The key thesis is that America's "war on terror" has been guided by Dick Cheney's "One Percent Doctrine" which states essentially that if there's even a 1% chance that a threat could be real, it must be treated as absolute certainty and physically and forecefully attacked regardless of whether it ever comes to fruition. Right alongside this goes the belief by Cheney that it is the forcefulness of American actions above all, not the actual proof of a threat that is countered, which will deter terrorists from striking. Bush is portrayed as a gut-instinct actor who (never one for detail) found he liked the opportunity this theory gave to act in his natural manner of aggressive, always certain of some vague core belief, never-wavering leader acting from his gut.

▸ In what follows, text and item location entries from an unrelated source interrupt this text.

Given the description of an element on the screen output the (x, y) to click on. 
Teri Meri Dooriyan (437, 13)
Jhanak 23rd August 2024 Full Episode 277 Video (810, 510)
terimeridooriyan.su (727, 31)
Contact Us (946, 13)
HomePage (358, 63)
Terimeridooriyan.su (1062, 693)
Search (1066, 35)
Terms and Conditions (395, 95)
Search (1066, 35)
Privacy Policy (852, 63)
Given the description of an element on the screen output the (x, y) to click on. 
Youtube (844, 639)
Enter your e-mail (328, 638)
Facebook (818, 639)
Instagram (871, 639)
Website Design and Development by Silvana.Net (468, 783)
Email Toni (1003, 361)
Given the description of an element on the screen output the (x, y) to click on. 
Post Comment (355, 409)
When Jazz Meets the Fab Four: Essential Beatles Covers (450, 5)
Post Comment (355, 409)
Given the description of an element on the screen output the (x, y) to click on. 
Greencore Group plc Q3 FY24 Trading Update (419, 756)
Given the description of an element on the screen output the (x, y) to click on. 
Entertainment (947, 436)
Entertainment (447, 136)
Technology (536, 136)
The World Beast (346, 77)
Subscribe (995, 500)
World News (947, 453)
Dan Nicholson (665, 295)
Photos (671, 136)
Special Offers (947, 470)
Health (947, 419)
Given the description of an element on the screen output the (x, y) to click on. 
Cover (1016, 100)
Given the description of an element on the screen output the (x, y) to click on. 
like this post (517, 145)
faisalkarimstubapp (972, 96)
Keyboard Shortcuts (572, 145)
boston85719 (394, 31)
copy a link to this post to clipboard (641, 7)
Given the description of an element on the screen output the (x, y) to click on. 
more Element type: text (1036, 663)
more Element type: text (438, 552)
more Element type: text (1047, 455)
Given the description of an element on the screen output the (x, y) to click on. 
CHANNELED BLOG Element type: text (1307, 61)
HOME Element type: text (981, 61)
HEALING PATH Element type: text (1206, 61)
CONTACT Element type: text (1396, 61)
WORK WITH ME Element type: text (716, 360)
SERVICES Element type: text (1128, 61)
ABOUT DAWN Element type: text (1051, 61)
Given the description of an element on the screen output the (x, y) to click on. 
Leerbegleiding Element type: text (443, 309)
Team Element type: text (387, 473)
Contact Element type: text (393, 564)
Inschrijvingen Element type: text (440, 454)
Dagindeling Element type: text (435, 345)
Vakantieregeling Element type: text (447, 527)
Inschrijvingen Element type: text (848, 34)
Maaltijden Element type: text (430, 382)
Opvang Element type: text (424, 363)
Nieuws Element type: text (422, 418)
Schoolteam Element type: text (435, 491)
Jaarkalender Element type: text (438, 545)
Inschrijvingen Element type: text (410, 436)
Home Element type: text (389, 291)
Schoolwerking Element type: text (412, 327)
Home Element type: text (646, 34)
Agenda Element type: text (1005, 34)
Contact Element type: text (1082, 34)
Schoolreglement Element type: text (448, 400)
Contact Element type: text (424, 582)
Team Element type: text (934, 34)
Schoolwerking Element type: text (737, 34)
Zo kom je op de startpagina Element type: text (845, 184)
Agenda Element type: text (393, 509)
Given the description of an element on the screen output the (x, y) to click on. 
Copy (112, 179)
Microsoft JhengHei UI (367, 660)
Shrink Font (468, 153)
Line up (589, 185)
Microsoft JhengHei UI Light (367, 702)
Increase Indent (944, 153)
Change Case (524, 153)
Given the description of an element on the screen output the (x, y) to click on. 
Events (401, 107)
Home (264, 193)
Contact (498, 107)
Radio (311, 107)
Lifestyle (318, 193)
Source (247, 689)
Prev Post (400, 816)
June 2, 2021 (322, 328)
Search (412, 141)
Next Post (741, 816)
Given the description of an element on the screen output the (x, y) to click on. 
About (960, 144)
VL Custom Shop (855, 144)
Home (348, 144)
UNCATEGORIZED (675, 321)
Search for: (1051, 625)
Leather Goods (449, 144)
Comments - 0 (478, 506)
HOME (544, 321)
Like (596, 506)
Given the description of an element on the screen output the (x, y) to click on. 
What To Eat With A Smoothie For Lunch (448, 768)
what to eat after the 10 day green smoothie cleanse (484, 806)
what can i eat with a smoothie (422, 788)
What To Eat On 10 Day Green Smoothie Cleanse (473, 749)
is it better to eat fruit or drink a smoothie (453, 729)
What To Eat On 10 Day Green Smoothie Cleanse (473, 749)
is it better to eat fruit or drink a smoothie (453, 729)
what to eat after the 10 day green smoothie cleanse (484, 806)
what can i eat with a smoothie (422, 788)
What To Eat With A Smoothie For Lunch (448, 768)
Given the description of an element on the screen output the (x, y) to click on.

In a nutshell: the one percent doctrine doesn't require facts to be right, they require America in Cheney and Bush's view to scare "the terrorists" and their sympathizers so much, and keep them so busy responding to mad-dog America, that the new terrorists are scared out of existence and the existing terrorists are too busy to strike America again.

Of course, the flip sides are numerous. The ones Suskind raises focus on the manner in which reality is thrown out the window, the professionals in the intelligence gathering process are ignored for purposes of making policy and only used to justify Bush's "gut" and Cheney's bunker mentality, a war was launched in Iraq (as a supposed example which would scare the Arab and Islamic world into submission) which has made things much worse, the real terrorists have gotten smarter and more strategic and left the USG increasingly blind to what they're really up to, and other such issues.

What Suskind doesn't get into at all is the broader strategic failings of Bush, Cheney and Co. By which I refer to (1) their inability (and complete lack of desire) to understand how things look from the Arab and Islamic worlds. That there is a long history of bad American policy which has created the rage that built terrorism (primarily a decade of Iraqi sanctions, support for secular Arab dictators who do America and Israel's bidding, and above all blind allegiance to Israel and callousness towards the Palestinians) and that Cheney's shoot-first-and-never-ask-questions-especially-not-of-the-civilians-you're-killing-in-the-process is throwing gasoline on that fire. Exacerbated by the most blatant and ugly embrace of Israeli brutality of any American administration ever (and there's stiff historical competition). (2) Suskind never questions the notion that America is genuinely under mortal threat. Yeah, there's dangerous guys running around with dangerous plans to commit some heinous plans, but folks, America itself can't be destroyed by any of these guys attacks. Yes, they need to be fought and countered as with any other mass murderer, but the Sarin gas attacks on Tokyo didn't destroy Japanese democracy, 9/11 never had any hope of bringing down the Constitution of the United States, and even the worst nightmare scenarios the CIA can conjure up don't of themselves involve the abandonment of our system of law and democracy or for that matter even outpace heart disease for the number of deaths they would cause. Priorities people, priorities. The only way Al-Qaeda wins (which Suskind does hint at several times in the book, especially near the end) is if they alter the worldview of Americans to the point that we ourselves undermine the Constitution and our long-fought rights. And again, not mentioned by Suskind, but the only way Al-Qaeda wins is if they manage to switch the majority of people in the Arab and Muslim world that there is an inevitable apocalyptic clash between them and America coming. Bin Laden was never able to do that on his own (9/11 created more sympathy for America in the Middle East than anger at first), but Bush and Cheney's wars, torture, secrecy, and destruction of rights at home in America are convincing more and more people in the Arab worlds that such is the case and fuelling the ranks of those who want to join the fight.